## THE TASK
Copy every one of the following rows word for word.

────────────────

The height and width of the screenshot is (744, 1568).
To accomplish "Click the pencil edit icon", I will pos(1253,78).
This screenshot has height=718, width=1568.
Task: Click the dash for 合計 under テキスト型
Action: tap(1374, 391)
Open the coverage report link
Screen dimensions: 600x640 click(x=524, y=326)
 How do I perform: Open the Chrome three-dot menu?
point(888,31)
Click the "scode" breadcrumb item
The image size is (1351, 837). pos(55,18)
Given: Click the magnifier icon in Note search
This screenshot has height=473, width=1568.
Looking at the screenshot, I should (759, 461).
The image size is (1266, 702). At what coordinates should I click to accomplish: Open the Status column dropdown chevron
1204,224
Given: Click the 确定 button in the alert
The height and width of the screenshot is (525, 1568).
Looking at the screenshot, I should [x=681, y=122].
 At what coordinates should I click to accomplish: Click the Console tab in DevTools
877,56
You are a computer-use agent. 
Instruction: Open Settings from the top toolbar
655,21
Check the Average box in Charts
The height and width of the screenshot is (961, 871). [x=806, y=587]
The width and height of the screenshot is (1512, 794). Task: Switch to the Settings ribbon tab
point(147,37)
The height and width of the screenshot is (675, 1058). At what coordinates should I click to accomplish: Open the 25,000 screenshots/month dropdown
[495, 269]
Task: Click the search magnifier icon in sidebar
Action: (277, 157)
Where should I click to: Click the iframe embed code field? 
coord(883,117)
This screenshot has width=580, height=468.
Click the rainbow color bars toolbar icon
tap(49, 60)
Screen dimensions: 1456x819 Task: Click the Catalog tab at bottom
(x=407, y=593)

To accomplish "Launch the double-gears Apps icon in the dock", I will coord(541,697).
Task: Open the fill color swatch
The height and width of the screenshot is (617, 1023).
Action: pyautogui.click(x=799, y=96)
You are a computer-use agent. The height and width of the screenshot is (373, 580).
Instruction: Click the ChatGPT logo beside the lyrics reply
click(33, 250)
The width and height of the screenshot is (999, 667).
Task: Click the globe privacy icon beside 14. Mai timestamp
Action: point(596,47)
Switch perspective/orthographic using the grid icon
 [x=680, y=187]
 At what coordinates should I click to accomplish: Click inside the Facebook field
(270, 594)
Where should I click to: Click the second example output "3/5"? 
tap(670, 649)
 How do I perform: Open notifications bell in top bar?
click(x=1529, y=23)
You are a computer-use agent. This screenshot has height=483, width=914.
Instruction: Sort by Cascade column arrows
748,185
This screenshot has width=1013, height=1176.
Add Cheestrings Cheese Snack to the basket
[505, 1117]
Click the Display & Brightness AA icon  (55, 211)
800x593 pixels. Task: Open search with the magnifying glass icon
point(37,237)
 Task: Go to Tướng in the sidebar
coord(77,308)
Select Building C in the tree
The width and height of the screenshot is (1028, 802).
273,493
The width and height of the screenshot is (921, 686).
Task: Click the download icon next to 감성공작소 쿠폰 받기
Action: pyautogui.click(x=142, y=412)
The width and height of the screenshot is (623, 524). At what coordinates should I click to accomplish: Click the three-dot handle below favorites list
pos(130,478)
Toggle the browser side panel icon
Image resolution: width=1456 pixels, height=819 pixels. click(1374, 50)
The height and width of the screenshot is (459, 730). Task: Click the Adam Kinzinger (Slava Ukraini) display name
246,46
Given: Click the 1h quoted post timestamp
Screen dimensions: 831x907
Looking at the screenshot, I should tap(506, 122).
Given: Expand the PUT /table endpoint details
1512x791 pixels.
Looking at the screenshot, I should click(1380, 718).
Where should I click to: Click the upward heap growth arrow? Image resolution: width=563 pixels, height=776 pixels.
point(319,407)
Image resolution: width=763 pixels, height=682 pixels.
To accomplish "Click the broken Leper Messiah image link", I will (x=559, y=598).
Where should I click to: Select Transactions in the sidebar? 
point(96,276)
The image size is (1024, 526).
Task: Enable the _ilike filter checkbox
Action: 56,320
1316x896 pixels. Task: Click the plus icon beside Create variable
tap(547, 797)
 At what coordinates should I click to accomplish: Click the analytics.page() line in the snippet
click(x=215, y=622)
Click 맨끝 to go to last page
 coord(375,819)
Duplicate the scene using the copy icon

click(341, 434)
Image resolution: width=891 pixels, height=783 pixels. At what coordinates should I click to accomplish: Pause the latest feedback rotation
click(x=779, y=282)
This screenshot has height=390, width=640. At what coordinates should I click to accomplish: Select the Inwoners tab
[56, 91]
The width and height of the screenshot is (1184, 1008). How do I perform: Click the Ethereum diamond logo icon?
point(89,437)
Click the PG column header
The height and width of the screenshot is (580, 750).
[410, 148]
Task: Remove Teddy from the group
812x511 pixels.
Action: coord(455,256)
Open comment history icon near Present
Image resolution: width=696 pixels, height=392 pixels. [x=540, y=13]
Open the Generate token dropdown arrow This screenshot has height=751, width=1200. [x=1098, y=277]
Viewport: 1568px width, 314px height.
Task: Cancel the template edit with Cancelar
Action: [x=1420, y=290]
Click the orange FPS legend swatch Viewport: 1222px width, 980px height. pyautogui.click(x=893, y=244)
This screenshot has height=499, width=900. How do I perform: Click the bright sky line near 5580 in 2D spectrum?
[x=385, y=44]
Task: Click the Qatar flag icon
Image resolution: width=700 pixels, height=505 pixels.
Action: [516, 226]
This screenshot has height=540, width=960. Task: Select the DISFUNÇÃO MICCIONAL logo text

────────────────

## THE SOLUTION
The height and width of the screenshot is (744, 1568).
To accomplish "Click the pencil edit icon", I will pos(1253,78).
This screenshot has height=718, width=1568.
Task: Click the dash for 合計 under テキスト型
Action: tap(1374, 391)
Open the coverage report link
Screen dimensions: 600x640 click(x=524, y=326)
 How do I perform: Open the Chrome three-dot menu?
point(888,31)
Click the "scode" breadcrumb item
The image size is (1351, 837). pos(55,18)
Given: Click the magnifier icon in Note search
This screenshot has height=473, width=1568.
Looking at the screenshot, I should (759, 461).
The image size is (1266, 702). At what coordinates should I click to accomplish: Open the Status column dropdown chevron
1204,224
Given: Click the 确定 button in the alert
The height and width of the screenshot is (525, 1568).
Looking at the screenshot, I should [x=681, y=122].
 At what coordinates should I click to accomplish: Click the Console tab in DevTools
877,56
You are a computer-use agent. 
Instruction: Open Settings from the top toolbar
655,21
Check the Average box in Charts
The height and width of the screenshot is (961, 871). [x=806, y=587]
The width and height of the screenshot is (1512, 794). Task: Switch to the Settings ribbon tab
point(147,37)
The height and width of the screenshot is (675, 1058). At what coordinates should I click to accomplish: Open the 25,000 screenshots/month dropdown
[495, 269]
Task: Click the search magnifier icon in sidebar
Action: (277, 157)
Where should I click to: Click the iframe embed code field? 
coord(883,117)
This screenshot has width=580, height=468.
Click the rainbow color bars toolbar icon
tap(49, 60)
Screen dimensions: 1456x819 Task: Click the Catalog tab at bottom
(x=407, y=593)

To accomplish "Launch the double-gears Apps icon in the dock", I will coord(541,697).
Task: Open the fill color swatch
The height and width of the screenshot is (617, 1023).
Action: pyautogui.click(x=799, y=96)
You are a computer-use agent. The height and width of the screenshot is (373, 580).
Instruction: Click the ChatGPT logo beside the lyrics reply
click(33, 250)
The width and height of the screenshot is (999, 667).
Task: Click the globe privacy icon beside 14. Mai timestamp
Action: point(596,47)
Switch perspective/orthographic using the grid icon
 [x=680, y=187]
 At what coordinates should I click to accomplish: Click inside the Facebook field
(270, 594)
Where should I click to: Click the second example output "3/5"? 
tap(670, 649)
 How do I perform: Open notifications bell in top bar?
click(x=1529, y=23)
You are a computer-use agent. This screenshot has height=483, width=914.
Instruction: Sort by Cascade column arrows
748,185
This screenshot has width=1013, height=1176.
Add Cheestrings Cheese Snack to the basket
[505, 1117]
Click the Display & Brightness AA icon  (55, 211)
800x593 pixels. Task: Open search with the magnifying glass icon
point(37,237)
 Task: Go to Tướng in the sidebar
coord(77,308)
Select Building C in the tree
The width and height of the screenshot is (1028, 802).
273,493
The width and height of the screenshot is (921, 686).
Task: Click the download icon next to 감성공작소 쿠폰 받기
Action: pyautogui.click(x=142, y=412)
The width and height of the screenshot is (623, 524). At what coordinates should I click to accomplish: Click the three-dot handle below favorites list
pos(130,478)
Toggle the browser side panel icon
Image resolution: width=1456 pixels, height=819 pixels. click(1374, 50)
The height and width of the screenshot is (459, 730). Task: Click the Adam Kinzinger (Slava Ukraini) display name
246,46
Given: Click the 1h quoted post timestamp
Screen dimensions: 831x907
Looking at the screenshot, I should tap(506, 122).
Given: Expand the PUT /table endpoint details
1512x791 pixels.
Looking at the screenshot, I should click(1380, 718).
Where should I click to: Click the upward heap growth arrow? Image resolution: width=563 pixels, height=776 pixels.
point(319,407)
Image resolution: width=763 pixels, height=682 pixels.
To accomplish "Click the broken Leper Messiah image link", I will (x=559, y=598).
Where should I click to: Select Transactions in the sidebar? 
point(96,276)
The image size is (1024, 526).
Task: Enable the _ilike filter checkbox
Action: 56,320
1316x896 pixels. Task: Click the plus icon beside Create variable
tap(547, 797)
 At what coordinates should I click to accomplish: Click the analytics.page() line in the snippet
click(x=215, y=622)
Click 맨끝 to go to last page
 coord(375,819)
Duplicate the scene using the copy icon

click(341, 434)
Image resolution: width=891 pixels, height=783 pixels. At what coordinates should I click to accomplish: Pause the latest feedback rotation
click(x=779, y=282)
This screenshot has height=390, width=640. At what coordinates should I click to accomplish: Select the Inwoners tab
[56, 91]
The width and height of the screenshot is (1184, 1008). How do I perform: Click the Ethereum diamond logo icon?
point(89,437)
Click the PG column header
The height and width of the screenshot is (580, 750).
[410, 148]
Task: Remove Teddy from the group
812x511 pixels.
Action: coord(455,256)
Open comment history icon near Present
Image resolution: width=696 pixels, height=392 pixels. [x=540, y=13]
Open the Generate token dropdown arrow This screenshot has height=751, width=1200. [x=1098, y=277]
Viewport: 1568px width, 314px height.
Task: Cancel the template edit with Cancelar
Action: [x=1420, y=290]
Click the orange FPS legend swatch Viewport: 1222px width, 980px height. pyautogui.click(x=893, y=244)
This screenshot has height=499, width=900. How do I perform: Click the bright sky line near 5580 in 2D spectrum?
[x=385, y=44]
Task: Click the Qatar flag icon
Image resolution: width=700 pixels, height=505 pixels.
Action: [516, 226]
This screenshot has height=540, width=960. Task: Select the DISFUNÇÃO MICCIONAL logo text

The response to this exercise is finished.